Errors in AI-Assisted Retrieval of Medical Literature: A Comparative Study
Grok-2 performed best but still failed to find correct references nearly half the time.
A comprehensive study led by researchers from Rutgers University and the University of Washington has quantified significant reliability issues with AI-assisted medical literature retrieval. The team tested five leading LLM platforms—Grok-2, ChatGPT GPT-4.1, Google Gemini Flash 2.5, Perplexity AI, and DeepSeek GPT-4—on 2,000 references from 40 recent articles in top medical journals including BMJ, JAMA, and NEJM. The results were alarming: LLMs completely failed to retrieve correct reference data 47.8% of the time, with an average accuracy score of just 0.29 on a scale where 1.25 represents perfect performance.

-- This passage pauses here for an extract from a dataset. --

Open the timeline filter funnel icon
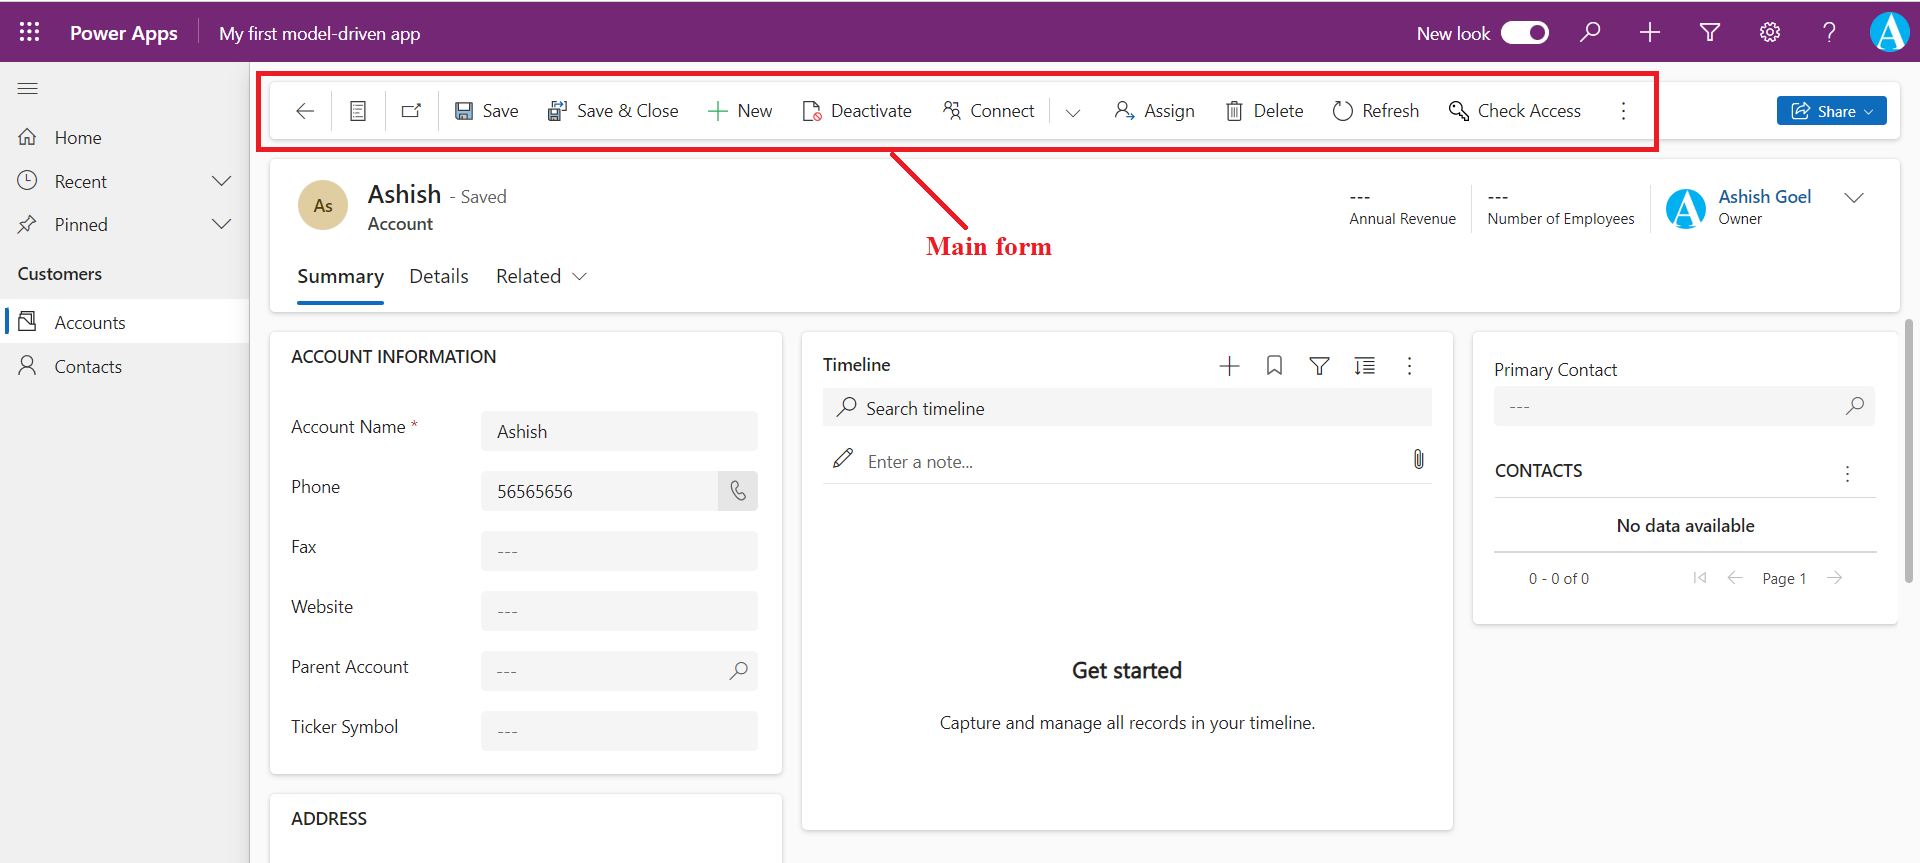1920x863 pixels. point(1319,366)
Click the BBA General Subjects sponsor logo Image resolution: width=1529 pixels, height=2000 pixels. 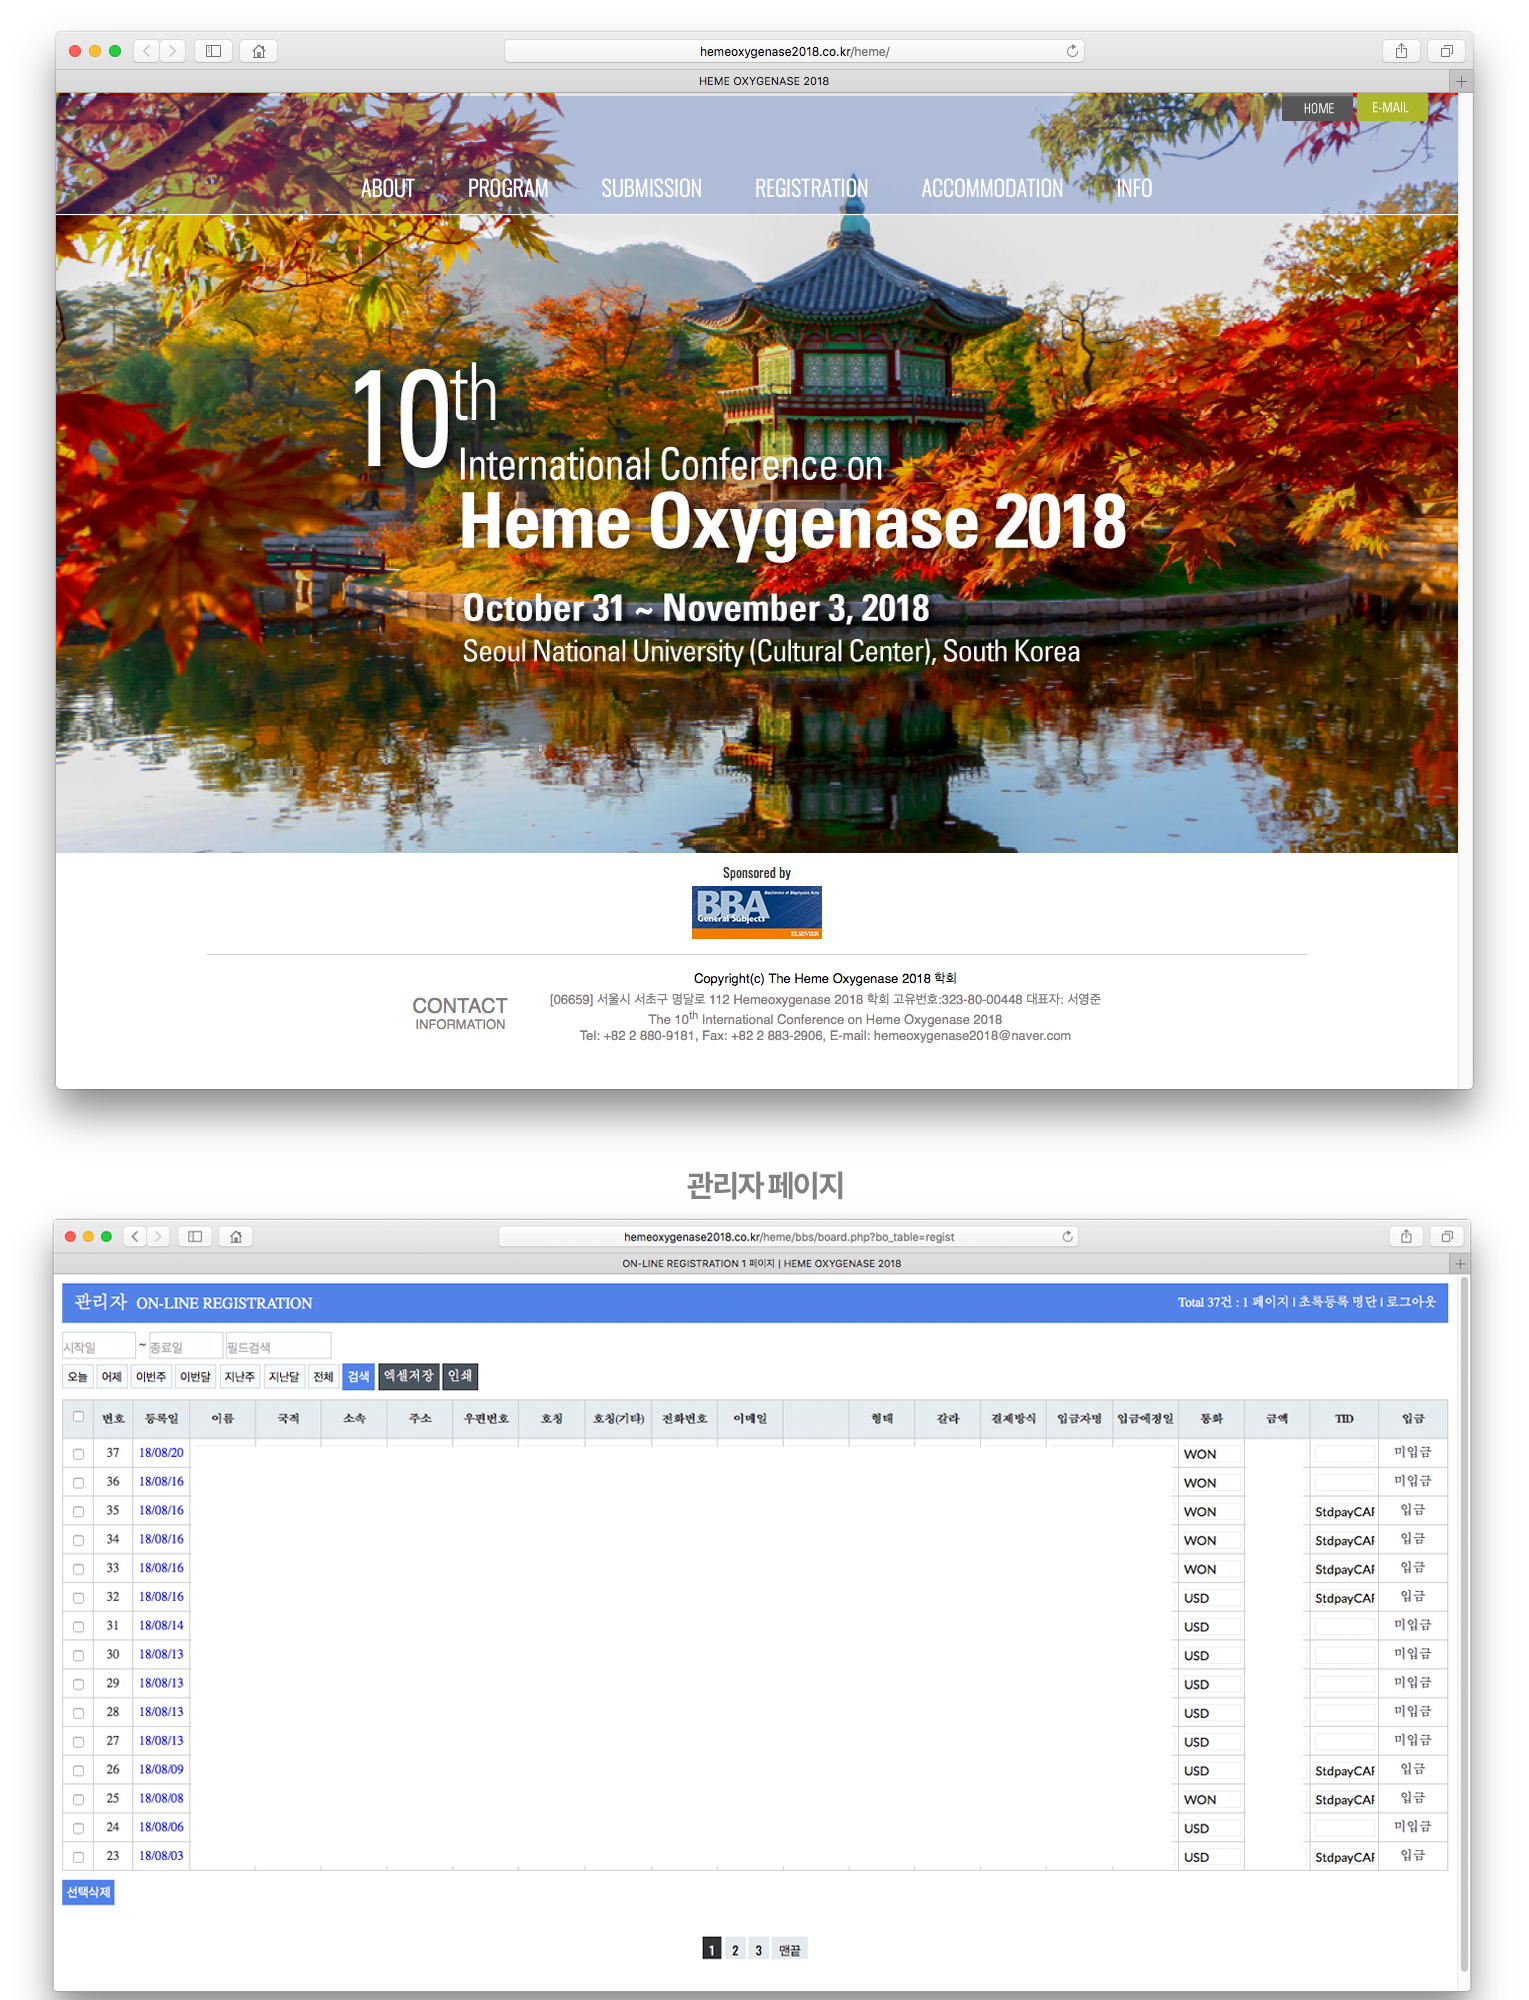[756, 912]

Performance varied dramatically between models. Grok-2 achieved the highest accuracy score of 0.57, while Google Gemini Flash 2.5 scored a dismal 0.11. The study also found that references from The New England Journal of Medicine were particularly challenging for AI systems, resulting in lower accuracy scores and higher complete miss rates compared to BMJ articles. Multivariable analysis confirmed that both the specific LLM platform and the source journal were independently associated with retrieval performance.
These findings have serious implications for medical research and clinical practice. The study demonstrates that while AI tools can accelerate literature review, they introduce substantial error rates that could compromise research integrity and clinical decision-making. The authors emphasize that bibliographic data generated by LLMs must be carefully reviewed and verified, as relying on unverified AI-generated references could lead to incorrect citations, flawed literature reviews, and potentially dangerous clinical recommendations based on misrepresented evidence.
- LLMs completely failed to retrieve correct medical references 47.8% of the time across 2,000 test cases
- Performance varied widely: Grok-2 scored 0.57 accuracy while Google Gemini Flash 2.5 scored only 0.11
- References from NEJM were particularly challenging, with lower accuracy scores than BMJ articles
Why It Matters
Medical professionals and researchers must verify all AI-generated references to prevent citation errors that could compromise research integrity.